My friend did not want to fool around with this Gravely anyhow, and only wanted to get it running so he could sell it. It was given to him as payment for some welding he did for a fellow. He spent all weekend welding various items around his farm, and when it came time to get paid the fellow simply said he never paid for labor in cash and only bartered etc for it. So my friend left with the Gravely and all its accessories for his days wages...........He was only a yongin at the time right out of trade school. The Gravely and accessories were just setting in the yard for years until he finally moved them from his fathers house after his father died, and decided he would try it for his grass cutting jobs around his new house, which he soon found out a small cheap push type mower was a lot quicker. Now his wife wants it all gone and so does he.


----------



## Ingersoll444 (Sep 17, 2003)

Wow never heard a problem with Richards before, but I guess any shop has had there bad times.


and only 1400 miles? Hey thats not bad, about 3-4 hours??


----------



## guest2 (Dec 27, 2003)

Hey Paul
Two words; ROAD TRIP!!!!!


----------



## Ingersoll444 (Sep 17, 2003)

> _Originally posted by sixchows _
> *Hey Paul
> Two words; ROAD TRIP!!!!! *


LOL Not sure the wife would think that way. 

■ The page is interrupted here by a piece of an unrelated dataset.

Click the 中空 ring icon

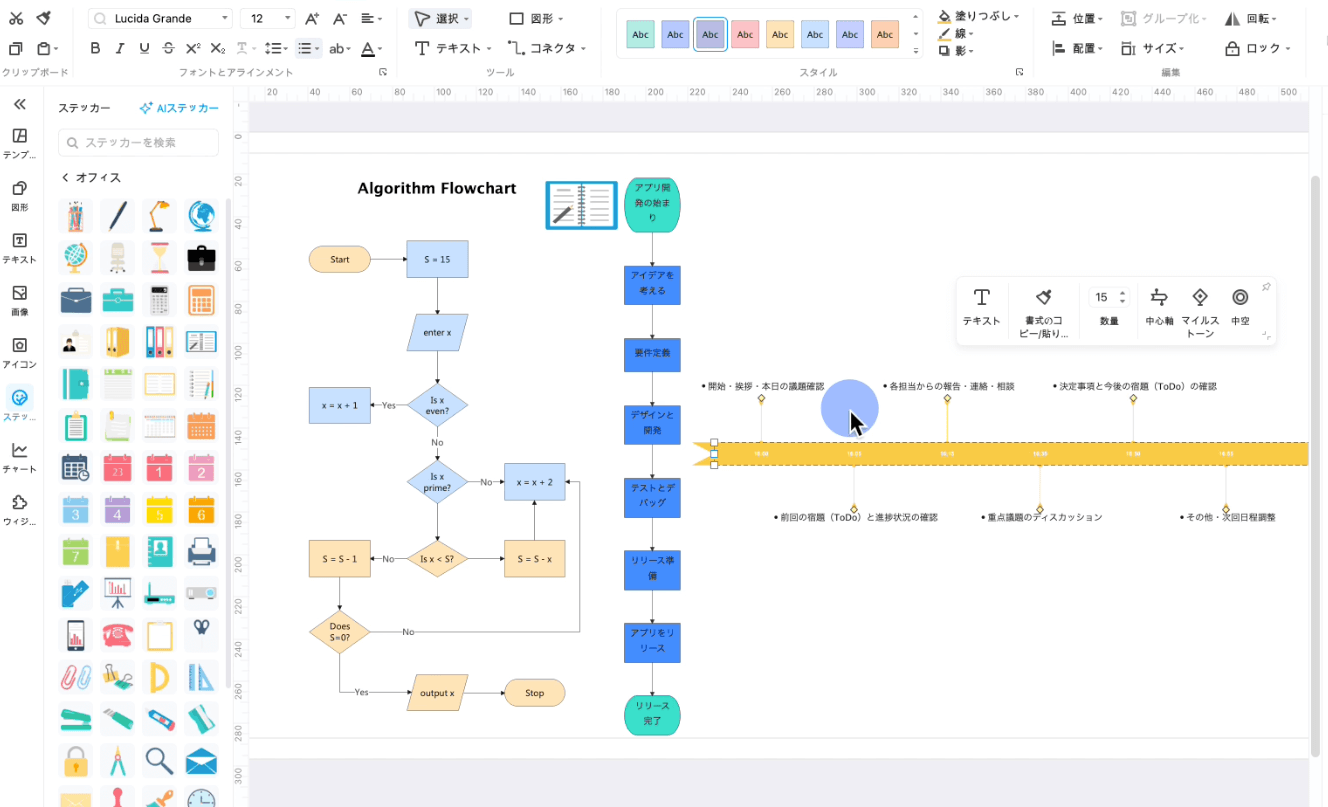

No realy some of our best weekends away have beed on road trips to get parts. Went to Toronto to get a QP for my Mustang, and spent the night in Niagria falls. Then picked up a parts car in Elmira NY, spent the night in Corning, and went to the glass works. The best though? Went to Maryland to pick up a bunch of stuff. Hood, fender, trunk lid etc. Drove down one morning, got a hotel in Herrisburg Pa. Drove to grab the parts, then the next morning went to Hershy park. Had an AWSOME time! Don;t know if I could talk her into a trip THAT far for tractor parts though


----------



## Ingersoll444 (Sep 17, 2003)

> _Originally posted by aegt5000 _
> *Hello to all in Gravely Land
> 
> My brother bought a Gravely 4 wheel riding tractor about 5 years
> ...


aegt5000, any thing come of that old Gravely rider? Still sitting in a shed, or doing some hard work for some lucky owner?


----------



## Deerehunter (May 28, 2004)

I just started messing with the Gravely 2 wheel tractors within the last couple months. Wanted to get one with a blade so when we only get a couple inches of snow, I wouldn't have to break out the snowblower. Well, as with all fun things, I ended up with 5 model L tractors, 3 of which will run, one a with stuck engine, and the last is in shambles because I robbed parts off it. The engine turns on this one, but has very low compression. Also have 3 L carcasses that I'm parting out on eBay a little at a time. 
One of the tractors I have I purchased at the Jacktown Swapmeet in May for $40. It was missing the hood, carb needed TLC, handle bars were bent up because it got pushed over a bank. The best part is it has the gear reduction wheels on it. The guy was trying to sell it for $50 the first day of the meet. I didn't see it since I was trying to sell stuff of my own. I came across it on the second day while another guy was trying to buy the mag. The seller tryed to get him to buy the whole thing for $40, but he only wanted the mag. Seller wanted $25 for the mag. He left unsure what he wanted to so, I stepped in looked it over, the motor turned and had good compression, so I bought it. The seller told me that it ran before it got pushed over the bank. When I finally got a chance to work on it, I got it running and the best part is it doesn't smoke. Only thing is, it won't keep the oil pressure up. I'm thinking maybe the pump or the pickup tube is blocked. Just goes to show how tuff these tractors are. One of the others I have smokes like skeeter fogger. Think it may have a broken oil ring since it has good compression. 
I also picked up a rotary plow for $50 at a consignment sale, have 2 sickle bar mowers, a brush hog and 2 dirt or snow blades. I had to buy a carb kit for one and almost fell over when they told me $53 for the kit. I now need some short gaurds for the sickle bar mower and afraid to see what they want for them.
I tried out the rotary plow the other day on my cousins garden and what a job it does. I love that thing :loveit:


----------



## Ingersoll444 (Sep 17, 2003)

Welcome to the wonderfull world of Gravelys. You can't just have one L, have to have a few.  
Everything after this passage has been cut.